Data on Religion
The Association of Religious Data Archives reports:
The U.S. religious landscape is shifting, and no one may be more thankful than GOP presidential contender Mitt Romney.
The 2010 U.S. Religion Census, released today on the Association of Religion Data Archives, found that The Church of Jesus Christ of Latter-day Saints gained the most regular members in the last 10 years, growing by nearly 2 million to a total of 6.14 million adherents in 13,600 congregations.
Some of the church’s largest percentage gains were in places such as Tazewell County, Virginia; Bath County, Kentucky, and Big Horn County, Montana. As Romney makes his historic run to be the first Mormon president, there are few places on the 2012 campaign trail he will go where people are not close to a Latter-day Saint congregation or neighbors who share his faith.

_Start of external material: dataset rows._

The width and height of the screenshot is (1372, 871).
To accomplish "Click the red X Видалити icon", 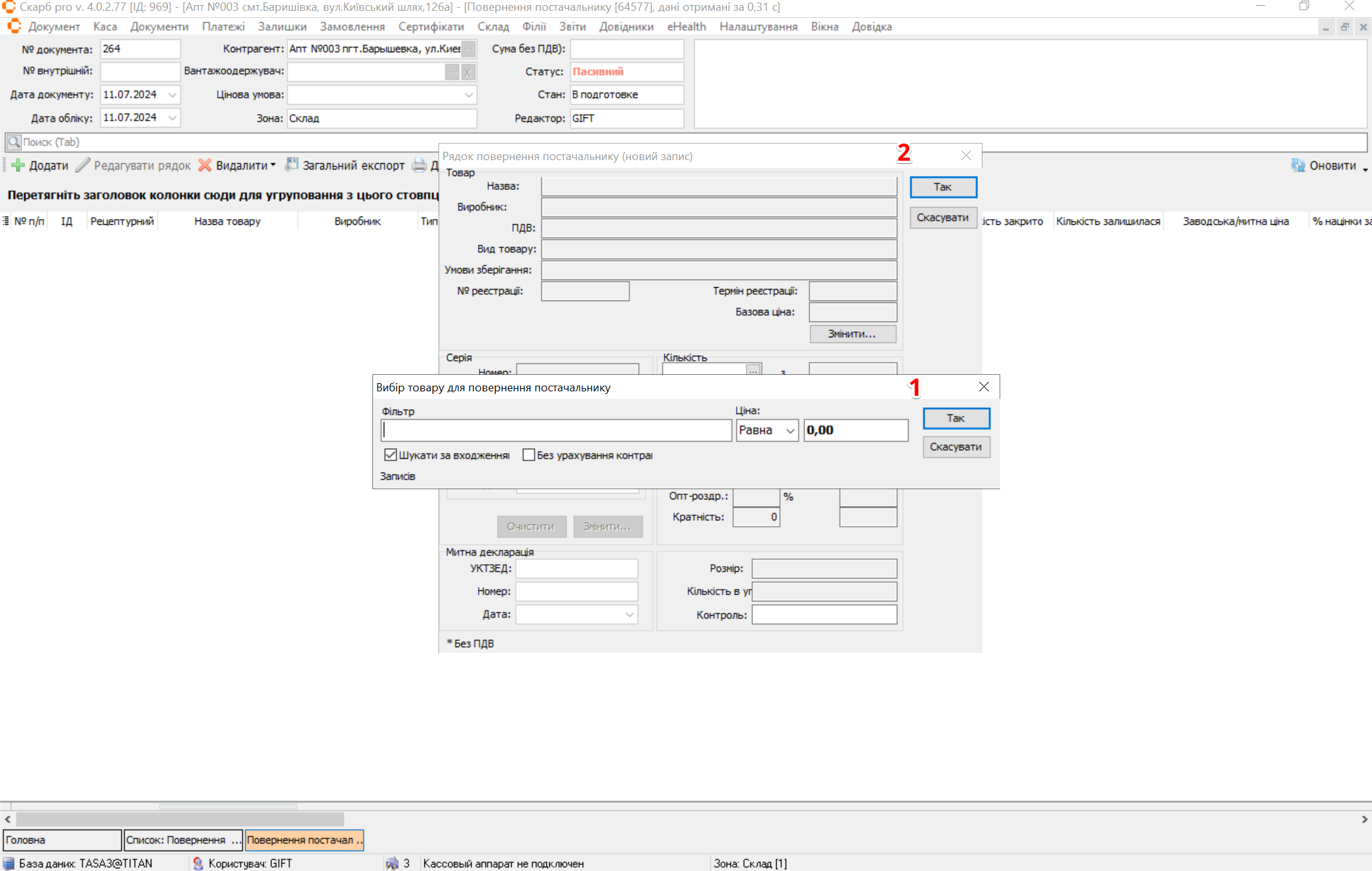I will (205, 166).
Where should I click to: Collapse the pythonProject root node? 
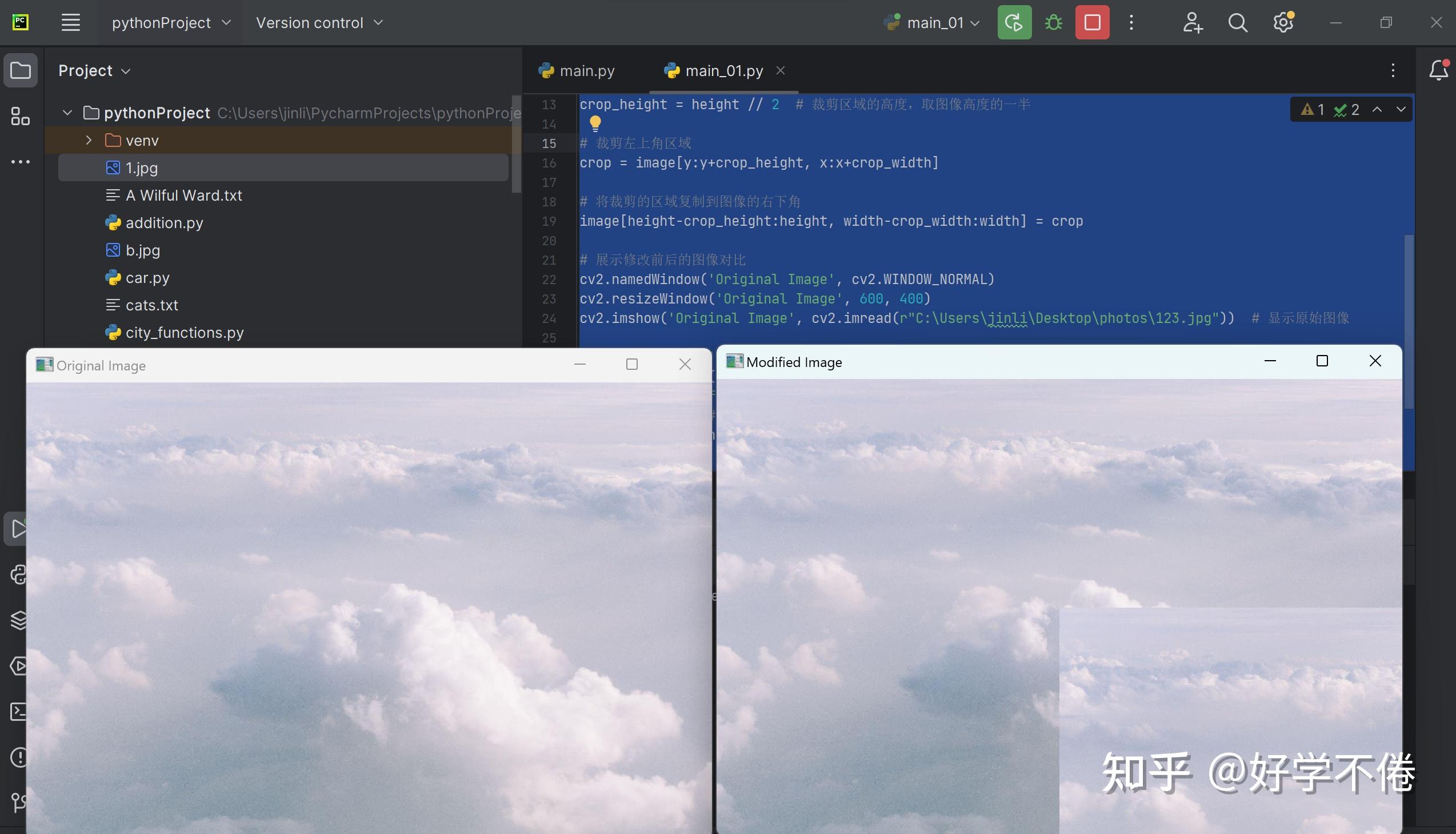[67, 113]
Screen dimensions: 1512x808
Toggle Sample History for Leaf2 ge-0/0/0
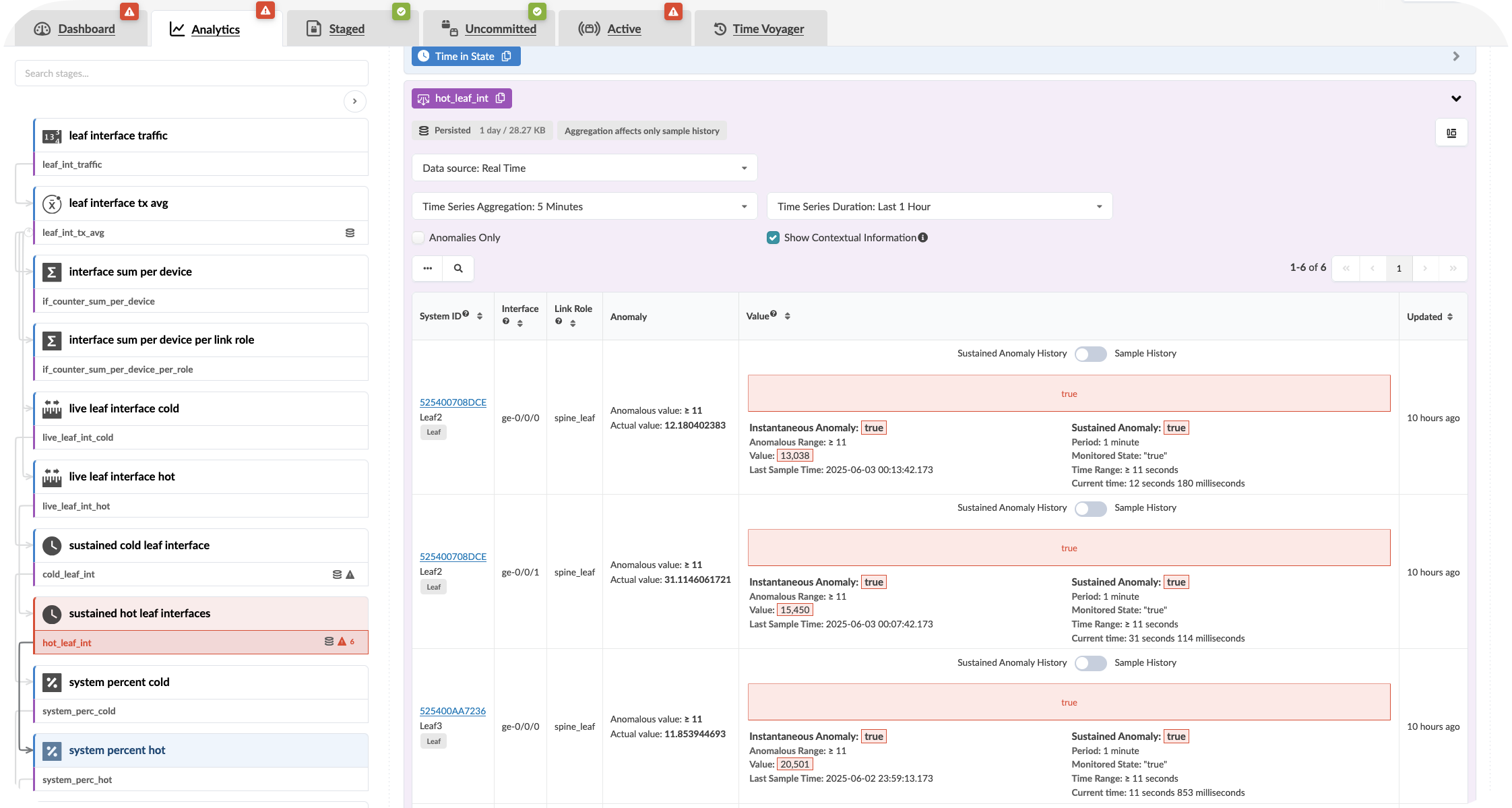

But the denomination is not the only one spreading its wings nationally in a time of increasing religious diversity, the census shows.
Consider these findings:
Taken together, nondenominational and independent churches may now be considered the third largest religious group in the country, with 12.2 million adherents in 35,500 congregations. Only the Catholic Church and the Southern Baptist Convention are larger.
The U.S. was home to 2,106 mosques nationwide in 2010. The figure includes 166 mosques in Texas, 118 in Florida and 50 Muslim houses of worship in North Carolina.
Buddhist congregations were reported in all 50 states, and Hindu houses of worship in 49 states.
Still, not everyone was a winner in the religious marketplace.
Mainline Protestant churches lost an average of 12.8 percent of adherents in the first decade of the 21st century; 5 percent fewer active members were found in Catholic churches.